Он работал, как вол, он пер, как танк, всем известно. И пил он, как всякий русский человек пьет: от напряжения, от отчаянья, от обиды, от неумения по-иному расслабиться. И это было его личное дело. Смелость и отвага, свобода имеют свою оборотную сторону: одиночество и отчаянье.

Провести много лет подле Ефремова и так о нем написать! Получается прямо по выражению Станислава Ежи Леца: «Хуже нет, когда жизнь прожита с одними, а отчитываться приходится перед другими».

Факт и акт публикации статьи оскорбляет, на наш взгляд, память о нем.

Хочется вернуть А. Смелянскому его же слова, которыми заканчивается серия статей в «Известиях»: «никакое иное слово не имеет столько значений в театральном словаре, как слово «предательство».

Но первоначальный смысл однозначен, Анатолий Миронович!..
Михаил РОЩИН, Михаил ШАТРОВ

Нельзя не писать

Анатолий Смелянский, многолетний соратник Олега Николаевича Ефремова по Московскому художественному театру, автор двух больших очерков (или маленьких книжек) о творчестве выдающегося актера и режиссера (1987, 1997), напечатал о нем статью. Статью необычную. О чем у нас писать не принято. Что про О. Ефремова все знали, просто говорили и без чего его облик в любом биографическом сочинении был бы неполон. О том, что автор называет «уходами» и что противопоставлялось самим его героем «трезвым и бескрылым будням».

Опытный современный читатель, знающий, что сейчас печатают в газетах типа «Московского комсомольца», с налету скажет: «Туда же. Самая старая и солидная газета подумала, задрав штаны, бежать за комсомолом». И ошибется.

Очерк А. Смелянского не имеет ничего общего с демонстрацией «жареного». Автор поставил перед собою серьезную и сложную задачу — понять и объяснить психологическую ситуацию пьющего человека, когда этот человек — художник большого масштаба. Не случайно в очерке это состояние героя именуется «другим миром», «праздником».

В советской действительности подобные «уходы» имели свои, особые причины. Те, кто побывал в редакции «Нового мира» при Твардовском, знают, после визитов куда и разговоров с кем затворялся на своей даче великий поэт.

- [ФОРМУЛИРОВКА ЗАДАНИЯ]: Чьи фамилии упоминаются в отрывке об Олеге Ефремове? Перечислите их все в именительном падеже. Пункты после отрывка взяты из другого источника.

- [ИСХОДНЫЕ ДАННЫЕ]:

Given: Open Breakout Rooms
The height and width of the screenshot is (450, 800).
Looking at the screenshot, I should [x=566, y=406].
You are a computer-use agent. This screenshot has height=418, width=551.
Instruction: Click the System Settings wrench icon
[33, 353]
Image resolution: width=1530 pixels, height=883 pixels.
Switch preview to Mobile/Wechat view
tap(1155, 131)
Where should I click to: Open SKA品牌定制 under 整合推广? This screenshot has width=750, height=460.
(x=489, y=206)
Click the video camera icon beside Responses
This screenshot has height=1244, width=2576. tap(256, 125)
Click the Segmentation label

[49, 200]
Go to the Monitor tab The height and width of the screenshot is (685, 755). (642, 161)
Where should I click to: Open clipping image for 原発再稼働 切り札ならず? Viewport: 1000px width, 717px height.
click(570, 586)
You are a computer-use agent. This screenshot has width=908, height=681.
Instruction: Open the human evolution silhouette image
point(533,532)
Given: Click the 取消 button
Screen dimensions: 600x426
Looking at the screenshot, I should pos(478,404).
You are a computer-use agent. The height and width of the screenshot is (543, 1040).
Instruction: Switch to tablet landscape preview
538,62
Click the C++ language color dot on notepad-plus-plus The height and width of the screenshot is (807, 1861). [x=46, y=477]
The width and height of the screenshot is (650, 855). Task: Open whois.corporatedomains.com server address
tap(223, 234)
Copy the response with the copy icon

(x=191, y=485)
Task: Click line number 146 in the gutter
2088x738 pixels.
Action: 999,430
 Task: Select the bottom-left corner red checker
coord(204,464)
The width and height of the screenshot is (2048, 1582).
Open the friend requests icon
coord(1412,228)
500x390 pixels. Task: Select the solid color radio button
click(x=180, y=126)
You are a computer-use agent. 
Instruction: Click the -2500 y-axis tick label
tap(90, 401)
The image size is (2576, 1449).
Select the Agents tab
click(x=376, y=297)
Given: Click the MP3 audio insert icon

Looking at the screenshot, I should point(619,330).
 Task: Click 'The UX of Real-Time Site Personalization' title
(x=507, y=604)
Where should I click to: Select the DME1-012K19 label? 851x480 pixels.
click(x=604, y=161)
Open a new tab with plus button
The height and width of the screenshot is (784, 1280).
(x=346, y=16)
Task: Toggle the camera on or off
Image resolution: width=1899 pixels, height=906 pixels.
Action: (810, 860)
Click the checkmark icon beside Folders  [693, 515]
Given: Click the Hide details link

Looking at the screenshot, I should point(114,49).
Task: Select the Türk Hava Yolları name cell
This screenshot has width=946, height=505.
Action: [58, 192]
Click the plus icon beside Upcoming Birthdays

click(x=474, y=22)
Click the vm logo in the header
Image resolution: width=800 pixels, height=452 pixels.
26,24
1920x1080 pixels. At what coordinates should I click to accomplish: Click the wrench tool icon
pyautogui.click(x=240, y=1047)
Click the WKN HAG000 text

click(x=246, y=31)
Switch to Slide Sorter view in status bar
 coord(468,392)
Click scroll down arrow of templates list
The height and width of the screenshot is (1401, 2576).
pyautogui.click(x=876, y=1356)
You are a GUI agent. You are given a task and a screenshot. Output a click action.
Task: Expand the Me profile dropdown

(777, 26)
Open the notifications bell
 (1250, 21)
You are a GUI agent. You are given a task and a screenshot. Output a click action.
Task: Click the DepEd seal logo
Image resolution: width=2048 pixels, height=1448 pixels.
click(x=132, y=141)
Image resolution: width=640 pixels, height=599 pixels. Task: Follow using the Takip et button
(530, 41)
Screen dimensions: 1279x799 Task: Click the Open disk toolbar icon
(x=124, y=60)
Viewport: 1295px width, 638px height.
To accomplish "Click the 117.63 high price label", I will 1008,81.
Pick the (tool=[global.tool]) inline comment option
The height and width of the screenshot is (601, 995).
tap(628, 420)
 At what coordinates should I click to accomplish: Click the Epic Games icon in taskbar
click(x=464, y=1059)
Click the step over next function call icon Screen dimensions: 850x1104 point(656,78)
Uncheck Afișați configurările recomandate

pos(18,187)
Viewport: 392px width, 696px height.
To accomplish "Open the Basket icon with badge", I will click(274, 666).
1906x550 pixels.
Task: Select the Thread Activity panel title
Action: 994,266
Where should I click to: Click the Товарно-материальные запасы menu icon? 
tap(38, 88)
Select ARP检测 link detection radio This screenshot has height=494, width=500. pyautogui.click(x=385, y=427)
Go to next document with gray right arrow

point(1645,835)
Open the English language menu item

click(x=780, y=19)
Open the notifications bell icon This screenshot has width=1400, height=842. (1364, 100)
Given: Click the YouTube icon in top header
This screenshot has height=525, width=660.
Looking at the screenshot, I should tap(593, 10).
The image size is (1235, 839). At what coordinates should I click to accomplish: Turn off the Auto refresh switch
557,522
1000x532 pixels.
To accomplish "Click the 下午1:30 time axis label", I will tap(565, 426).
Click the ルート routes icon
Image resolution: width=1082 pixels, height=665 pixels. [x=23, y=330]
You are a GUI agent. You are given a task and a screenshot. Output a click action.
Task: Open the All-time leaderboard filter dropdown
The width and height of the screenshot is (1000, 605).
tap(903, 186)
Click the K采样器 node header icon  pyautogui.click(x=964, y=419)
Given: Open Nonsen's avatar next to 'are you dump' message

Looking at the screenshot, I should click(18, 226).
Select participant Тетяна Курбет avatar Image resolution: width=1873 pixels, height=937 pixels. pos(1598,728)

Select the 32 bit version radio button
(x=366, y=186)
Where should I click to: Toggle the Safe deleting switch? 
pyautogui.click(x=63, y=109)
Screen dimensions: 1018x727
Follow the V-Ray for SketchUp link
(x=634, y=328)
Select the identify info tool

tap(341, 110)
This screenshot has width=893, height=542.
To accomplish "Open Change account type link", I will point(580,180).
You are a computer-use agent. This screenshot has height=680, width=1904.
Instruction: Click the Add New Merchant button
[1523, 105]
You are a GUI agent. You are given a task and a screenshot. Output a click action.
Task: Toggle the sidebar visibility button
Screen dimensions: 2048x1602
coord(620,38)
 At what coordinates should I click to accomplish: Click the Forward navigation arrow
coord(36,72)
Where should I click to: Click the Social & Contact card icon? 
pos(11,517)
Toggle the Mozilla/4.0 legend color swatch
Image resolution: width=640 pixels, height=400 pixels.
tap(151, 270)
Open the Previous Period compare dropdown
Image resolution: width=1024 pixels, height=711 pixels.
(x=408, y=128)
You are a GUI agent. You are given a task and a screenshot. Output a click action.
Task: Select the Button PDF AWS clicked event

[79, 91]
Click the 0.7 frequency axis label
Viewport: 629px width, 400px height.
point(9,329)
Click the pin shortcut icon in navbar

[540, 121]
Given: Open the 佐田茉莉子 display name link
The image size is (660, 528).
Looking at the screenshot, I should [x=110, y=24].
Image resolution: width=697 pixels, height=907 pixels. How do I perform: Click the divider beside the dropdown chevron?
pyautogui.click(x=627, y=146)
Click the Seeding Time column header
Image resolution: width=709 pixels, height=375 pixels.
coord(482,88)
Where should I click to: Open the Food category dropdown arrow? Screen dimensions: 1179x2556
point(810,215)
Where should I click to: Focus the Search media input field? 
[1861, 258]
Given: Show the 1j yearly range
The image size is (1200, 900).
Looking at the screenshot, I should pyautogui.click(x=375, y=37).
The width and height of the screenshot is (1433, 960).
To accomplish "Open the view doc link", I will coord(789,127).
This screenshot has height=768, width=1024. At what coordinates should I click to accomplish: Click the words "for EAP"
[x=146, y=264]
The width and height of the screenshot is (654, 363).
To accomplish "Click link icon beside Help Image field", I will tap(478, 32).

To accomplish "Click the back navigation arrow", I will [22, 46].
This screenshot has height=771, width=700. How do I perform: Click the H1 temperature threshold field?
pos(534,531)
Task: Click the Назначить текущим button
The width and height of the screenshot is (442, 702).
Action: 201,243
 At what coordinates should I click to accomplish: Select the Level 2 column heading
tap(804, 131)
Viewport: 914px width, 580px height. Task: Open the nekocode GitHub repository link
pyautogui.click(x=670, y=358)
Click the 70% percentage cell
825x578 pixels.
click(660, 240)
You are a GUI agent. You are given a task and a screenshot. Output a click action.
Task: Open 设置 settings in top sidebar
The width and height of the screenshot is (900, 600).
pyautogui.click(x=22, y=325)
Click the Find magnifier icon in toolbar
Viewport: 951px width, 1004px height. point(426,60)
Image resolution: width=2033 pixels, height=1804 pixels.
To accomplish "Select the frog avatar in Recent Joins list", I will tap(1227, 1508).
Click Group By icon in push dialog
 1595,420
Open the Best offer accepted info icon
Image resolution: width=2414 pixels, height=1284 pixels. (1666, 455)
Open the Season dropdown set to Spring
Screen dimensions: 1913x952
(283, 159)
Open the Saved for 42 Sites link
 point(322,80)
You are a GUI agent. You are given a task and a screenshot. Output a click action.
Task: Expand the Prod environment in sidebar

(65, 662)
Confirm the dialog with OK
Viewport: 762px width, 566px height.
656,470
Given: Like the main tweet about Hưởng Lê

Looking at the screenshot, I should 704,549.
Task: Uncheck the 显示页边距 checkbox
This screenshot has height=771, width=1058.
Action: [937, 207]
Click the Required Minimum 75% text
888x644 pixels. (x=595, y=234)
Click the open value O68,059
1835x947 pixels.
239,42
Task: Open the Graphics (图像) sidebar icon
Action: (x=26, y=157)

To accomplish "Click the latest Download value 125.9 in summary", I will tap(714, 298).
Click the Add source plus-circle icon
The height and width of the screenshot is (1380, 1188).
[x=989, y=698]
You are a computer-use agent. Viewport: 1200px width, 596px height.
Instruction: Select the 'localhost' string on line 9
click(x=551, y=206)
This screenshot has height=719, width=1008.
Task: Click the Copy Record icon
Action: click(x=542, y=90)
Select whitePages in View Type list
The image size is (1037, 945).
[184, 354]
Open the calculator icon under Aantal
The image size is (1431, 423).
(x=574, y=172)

- [ОТВЕТ К ЗАДАНИЮ]: Ефремов, Лец, Смелянский, Рощин, Шатров, Твардовский